# Sebastian lathe



## hydguy (Jan 3, 2014)

A litle post about my Sebastian flat belt lathe, age un-known (probably early 1900s??).

I bought this lathe a couple of years ago. It was a real basket case, having been (mis)used over several years.
The price was equivalent to about 300 USD, wich is kind of cheap here in Norway. 

I figured I could stand to lose the money if it was too much of a project.
At least I could sell it for scrap metal 

The first issue was to get the thing cleaned up, in order to see the state of things.
After hours of scraping, rubbing and a couple of liters of kerosene and countless worn out rags, most of the crud was removed.
To my big surprise, things were not all that bad, and there seemed to be ligth in the end of the tunnel. 
The spindle and spindle bearings were OK, only needed to shim for correct clearence and it was back in buisness.

The Apron was full of crud, but after a thurough cleaning and relubrication things went back to gether and worked flawlessly.
Feedscrew and powerfeed shaft were both in working order.
Crosslide screws and nuts have backlash, but it is livable.
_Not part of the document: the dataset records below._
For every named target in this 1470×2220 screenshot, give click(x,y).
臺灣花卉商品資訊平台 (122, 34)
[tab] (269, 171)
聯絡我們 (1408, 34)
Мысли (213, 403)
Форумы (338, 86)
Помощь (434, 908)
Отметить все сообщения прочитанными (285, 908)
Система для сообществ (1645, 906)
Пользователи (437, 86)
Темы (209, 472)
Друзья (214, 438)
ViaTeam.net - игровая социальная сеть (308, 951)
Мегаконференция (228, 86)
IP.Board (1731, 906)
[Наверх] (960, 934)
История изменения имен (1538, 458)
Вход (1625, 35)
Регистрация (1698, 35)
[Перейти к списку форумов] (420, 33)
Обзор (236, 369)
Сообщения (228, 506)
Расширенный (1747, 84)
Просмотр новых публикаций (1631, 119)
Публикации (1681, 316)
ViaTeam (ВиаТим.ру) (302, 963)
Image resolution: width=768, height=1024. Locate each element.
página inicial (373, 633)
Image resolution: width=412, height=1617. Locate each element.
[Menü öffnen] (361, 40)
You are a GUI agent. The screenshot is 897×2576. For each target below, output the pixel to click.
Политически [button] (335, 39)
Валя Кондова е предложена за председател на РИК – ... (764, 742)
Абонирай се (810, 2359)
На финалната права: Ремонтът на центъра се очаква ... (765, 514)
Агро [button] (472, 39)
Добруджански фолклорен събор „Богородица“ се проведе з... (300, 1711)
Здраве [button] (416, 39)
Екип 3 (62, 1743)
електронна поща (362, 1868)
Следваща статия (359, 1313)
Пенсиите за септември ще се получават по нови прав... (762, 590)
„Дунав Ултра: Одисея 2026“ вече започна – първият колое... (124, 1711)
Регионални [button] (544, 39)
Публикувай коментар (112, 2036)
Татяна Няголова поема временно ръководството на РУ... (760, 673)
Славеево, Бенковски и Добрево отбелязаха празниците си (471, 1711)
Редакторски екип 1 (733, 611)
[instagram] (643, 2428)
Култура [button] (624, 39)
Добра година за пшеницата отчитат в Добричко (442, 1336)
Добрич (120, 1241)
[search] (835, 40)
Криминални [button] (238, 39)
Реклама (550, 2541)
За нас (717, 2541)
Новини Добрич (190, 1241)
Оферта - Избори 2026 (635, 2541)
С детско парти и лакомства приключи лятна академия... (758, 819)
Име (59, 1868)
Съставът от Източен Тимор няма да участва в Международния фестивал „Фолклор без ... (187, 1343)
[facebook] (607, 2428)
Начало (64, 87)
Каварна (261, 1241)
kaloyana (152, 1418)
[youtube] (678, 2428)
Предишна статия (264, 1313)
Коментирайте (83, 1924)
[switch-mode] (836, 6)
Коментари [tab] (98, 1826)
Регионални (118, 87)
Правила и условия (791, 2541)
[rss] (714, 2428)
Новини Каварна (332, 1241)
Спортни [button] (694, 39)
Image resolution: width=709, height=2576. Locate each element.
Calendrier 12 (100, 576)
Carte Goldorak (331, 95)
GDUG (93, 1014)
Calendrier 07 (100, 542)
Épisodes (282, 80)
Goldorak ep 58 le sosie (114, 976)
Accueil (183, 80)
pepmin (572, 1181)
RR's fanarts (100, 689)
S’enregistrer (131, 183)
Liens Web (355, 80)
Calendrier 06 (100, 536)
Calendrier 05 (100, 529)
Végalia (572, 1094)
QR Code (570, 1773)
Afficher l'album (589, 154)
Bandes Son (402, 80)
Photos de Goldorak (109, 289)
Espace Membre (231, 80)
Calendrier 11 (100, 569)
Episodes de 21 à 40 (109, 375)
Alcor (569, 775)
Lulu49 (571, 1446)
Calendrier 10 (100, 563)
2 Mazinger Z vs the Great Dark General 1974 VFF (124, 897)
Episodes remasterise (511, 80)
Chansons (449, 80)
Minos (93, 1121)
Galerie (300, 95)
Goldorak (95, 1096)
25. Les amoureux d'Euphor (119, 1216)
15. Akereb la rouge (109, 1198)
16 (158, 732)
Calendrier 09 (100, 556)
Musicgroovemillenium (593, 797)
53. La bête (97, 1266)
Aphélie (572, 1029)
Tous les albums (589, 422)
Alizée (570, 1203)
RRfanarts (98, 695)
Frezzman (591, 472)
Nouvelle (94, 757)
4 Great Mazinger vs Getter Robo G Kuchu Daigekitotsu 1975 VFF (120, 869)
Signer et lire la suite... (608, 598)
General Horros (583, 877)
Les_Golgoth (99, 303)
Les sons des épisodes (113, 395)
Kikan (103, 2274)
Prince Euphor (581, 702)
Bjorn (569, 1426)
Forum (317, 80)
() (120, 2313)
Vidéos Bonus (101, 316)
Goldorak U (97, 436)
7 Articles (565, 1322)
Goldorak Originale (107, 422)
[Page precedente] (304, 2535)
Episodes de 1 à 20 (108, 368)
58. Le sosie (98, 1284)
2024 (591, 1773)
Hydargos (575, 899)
This lathe relies on change gears in order to change the threading pitches, sadly I am missing most of the gears. So making gears is a future mill project. (just need to get rotary table first).
Luckaly I have managed to get by so far with the ones I have.

The power feed drive mechanism was also missing, so I made a rather poor "temporary" solution to get by.
The temporary fix is still in use, and works excellent. So I guess it will stay that way for some time to come


----------



## ARM (Jan 3, 2014)

Really  admire  U  Guys  getting  these  old  masterpieces  functional
Good  show  !!!
aRM


----------



## v7guy (Aug 3, 2014)

Looks awful familiar,  looks like I got the lil brother to yours!


----------



## DBN (Aug 4, 2014)

Hi, 

I get great enjoyment over repairing & restoring - it's a hobby for me.  You might wish to have a chat with John Knox who worked for the Sheldon company who made lathes, shapers, etc...  If I recall correctly, Sheldon took over the Sebastian company and he might be able to give you additional information.  John can be reached either by contacting him through his business http://www.leatherdrivebelts.com/ or through the Yahoo Sheldon lathe group. 

Be well,
DBN


----------